Warren Buffet has made it his life’s work to find consensus positions and bet against them. Which is why I chuckle when I hear the consensus of support for him.
“Find a consensus and bet against it” is a pretty good strategy for anyone trying to succeed in the pension industry.
Right now, the consensual bandwagon sitting in the town square from which snake-oil is being dispensed is called “middleware“.
If all the firms selling middleware into the pensions market into the UK employment market were to hit their targets we would be a country of 200 m people. Everywhere I turn I see another dire warning about some regulatory action that can best be avoided by purchasing xyz software (universally accepted as a panacea for all enrolment ills).

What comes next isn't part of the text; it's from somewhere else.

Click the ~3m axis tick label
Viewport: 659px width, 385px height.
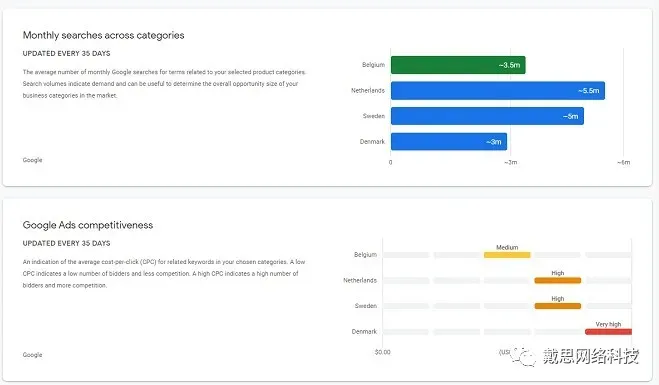tap(511, 162)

But when I talk to Sage about Sage 50, I get no sense of panic. The software houses that supply the accountants and the bureaux who manage the long tail of SME and micro payrolls are not panicking. There’s is the “frontware” and for those who think of payroll data belonging to payroll, their’s is the obvious solution.
Unless of course you want to outsource your payroll issues to the far end of the supply chain – to the provider of your Qualifying Workplace Pension Scheme. In which case you most rightly will call this service “endware“.
Pension Reform is supposed to shorten not lengthen supply chains. The attempt by the pensions industry to intermediate payroll with middleware looks doomed for the vast majority of propositions.
And yet the purpose of auto-enrolment and the RDR and the reforms we have yet to see (watch this space) to help employers chose good pensions with certainty, is about good pension outcomes, not about “hoop-jumping”.
The shopkeeper who entices customers like John Cleese to debate the vivacity of the parrot , could of course be doing business elsewhere. The absurdity of the debate had passed the prime minister by because she had better things to do (like minding our shop).
The parrot we’re missing is out of earshot in the back room.
Middleware- the parrot in the cage – is well displayed. But the parrot is at best unwell and will soon be no more and I suspect that Monty Python is one of ours.